Smith had been Iris' liaison in Wisconsin; another Proviso High teacher was to be her guide in Kentucky. But just before Iris left for Kentucky -- the last week of July 2004 -- a family emergency forced the teacher to cancel. Iris would be working solo. Her parents saw her off that morning. "She was very tired," her mother said. "She should not have gone."
By the time her plane landed in Louisville, she was overwhelmed by exhaustion and anxiety. She got from the airport to the hotel, but that was all she could do. Iris collapsed in bed. Soon she managed to call her mother.
"I knew Iris was not right," her mother said. "She couldn't eat or drink. She was very depressed." She asked if Iris had any friends there she could call for help. One of the veterans -- a colonel she had planned to meet in Louisville -- came to the hotel. Smith said the colonel spent only a short time with her. "She was afraid of him when he showed up," Smith said. "But he spoke to her mother on the phone and told Iris, 'Your mom is on the phone, so it's OK.' "
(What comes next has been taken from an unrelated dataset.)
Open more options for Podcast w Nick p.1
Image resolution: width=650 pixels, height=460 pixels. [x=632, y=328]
That afternoon, she checked herself in to Norton Psychiatric Hospital in Louisville, with help from the colonel. Through a third party, the colonel declined to be interviewed.
"First they gave her an antipsychotic, to stabilize her," her mother said. "For three days they gave her medication, the first time in her life." (The family would not name specific drugs.)
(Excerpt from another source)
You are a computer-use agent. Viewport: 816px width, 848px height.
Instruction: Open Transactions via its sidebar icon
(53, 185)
Then she wrote a suicide note -- addressed to her parents, Brett and her brother -- followed by a lengthy revision. The first draft said: "When you believe you have a future, you think in terms of generations and years. When you do not, you live not just by the day -- but by the minute. It is far better that you remember me as I was -- in my heyday as a best-selling author -- than the wild-eyed wreck who returned from Louisville . . . . Each breath is becoming difficult for me to take -- the anxiety can be compared to drowning in an open sea. I know that my actions will transfer some of this pain to others, indeed those who love me the most. Please forgive me. Forgive me because I cannot forgive myself."
In the final version, she added: "There are aspects of my experience in Louisville that I will never understand. Deep down I suspect that you may have more answers about this than I do. I can never shake my belief that I was being recruited, and later persecuted, by forces more powerful than I could have imagined. Whether it was the CIA or some other organization I will never know. As long as I am alive, these forces will never stop hounding me. . .
"Days before I left for Louisville I had a deep foreboding about my safety. I sensed suddenly threats to my own life: an eerie feeling that I was being followed in the streets, the white van parked outside my house, damaged mail arriving at my P.O. Box. I believe my detention at Norton Hospital was the government's attempt to discredit me.
"I had considered running away, but I will never be able to escape from myself and my thoughts. I am doing this because I am too weak to withstand the years of pain and agony ahead."